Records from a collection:
○ ○ ○ ○

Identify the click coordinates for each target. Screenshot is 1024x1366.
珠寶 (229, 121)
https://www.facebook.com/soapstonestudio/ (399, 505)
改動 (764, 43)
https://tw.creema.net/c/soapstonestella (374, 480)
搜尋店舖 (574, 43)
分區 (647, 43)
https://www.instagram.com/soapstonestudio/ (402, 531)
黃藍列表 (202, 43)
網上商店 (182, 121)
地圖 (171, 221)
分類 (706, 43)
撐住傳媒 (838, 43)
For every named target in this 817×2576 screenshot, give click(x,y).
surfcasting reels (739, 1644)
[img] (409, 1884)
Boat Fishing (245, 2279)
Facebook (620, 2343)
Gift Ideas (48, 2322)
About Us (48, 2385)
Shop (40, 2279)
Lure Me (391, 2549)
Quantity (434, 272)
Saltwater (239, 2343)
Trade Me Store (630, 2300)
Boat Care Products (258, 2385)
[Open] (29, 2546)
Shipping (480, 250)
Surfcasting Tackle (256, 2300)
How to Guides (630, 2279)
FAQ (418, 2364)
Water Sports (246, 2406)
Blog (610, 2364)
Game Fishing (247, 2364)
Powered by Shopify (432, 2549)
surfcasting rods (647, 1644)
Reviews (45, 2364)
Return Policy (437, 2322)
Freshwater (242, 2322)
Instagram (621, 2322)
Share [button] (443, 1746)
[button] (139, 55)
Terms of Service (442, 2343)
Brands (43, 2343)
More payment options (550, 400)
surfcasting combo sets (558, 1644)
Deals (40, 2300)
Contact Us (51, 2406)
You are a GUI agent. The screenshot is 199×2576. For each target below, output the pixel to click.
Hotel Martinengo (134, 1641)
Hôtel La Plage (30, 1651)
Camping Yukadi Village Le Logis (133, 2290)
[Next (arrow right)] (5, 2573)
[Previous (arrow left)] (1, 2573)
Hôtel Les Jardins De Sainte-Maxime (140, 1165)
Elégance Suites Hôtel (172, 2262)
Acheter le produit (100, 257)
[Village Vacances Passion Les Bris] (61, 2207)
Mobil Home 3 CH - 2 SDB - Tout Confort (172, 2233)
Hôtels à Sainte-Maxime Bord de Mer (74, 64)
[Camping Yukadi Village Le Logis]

○ ○ ○ ○

TASK GOAL:
Using only the entries above, output the line with "改動 (764, 43)", the line with "Contact Us (51, 2406)", and all lines between them, exactly as they stand.

COMPLETED TASK:
改動 (764, 43)
https://tw.creema.net/c/soapstonestella (374, 480)
搜尋店舖 (574, 43)
分區 (647, 43)
https://www.instagram.com/soapstonestudio/ (402, 531)
黃藍列表 (202, 43)
網上商店 (182, 121)
地圖 (171, 221)
分類 (706, 43)
撐住傳媒 (838, 43)
For every named target in this 817×2576 screenshot, give click(x,y).
surfcasting reels (739, 1644)
[img] (409, 1884)
Boat Fishing (245, 2279)
Facebook (620, 2343)
Gift Ideas (48, 2322)
About Us (48, 2385)
Shop (40, 2279)
Lure Me (391, 2549)
Quantity (434, 272)
Saltwater (239, 2343)
Trade Me Store (630, 2300)
Boat Care Products (258, 2385)
[Open] (29, 2546)
Shipping (480, 250)
Surfcasting Tackle (256, 2300)
How to Guides (630, 2279)
FAQ (418, 2364)
Water Sports (246, 2406)
Blog (610, 2364)
Game Fishing (247, 2364)
Powered by Shopify (432, 2549)
surfcasting rods (647, 1644)
Reviews (45, 2364)
Return Policy (437, 2322)
Freshwater (242, 2322)
Instagram (621, 2322)
Share [button] (443, 1746)
[button] (139, 55)
Terms of Service (442, 2343)
Brands (43, 2343)
More payment options (550, 400)
surfcasting combo sets (558, 1644)
Deals (40, 2300)
Contact Us (51, 2406)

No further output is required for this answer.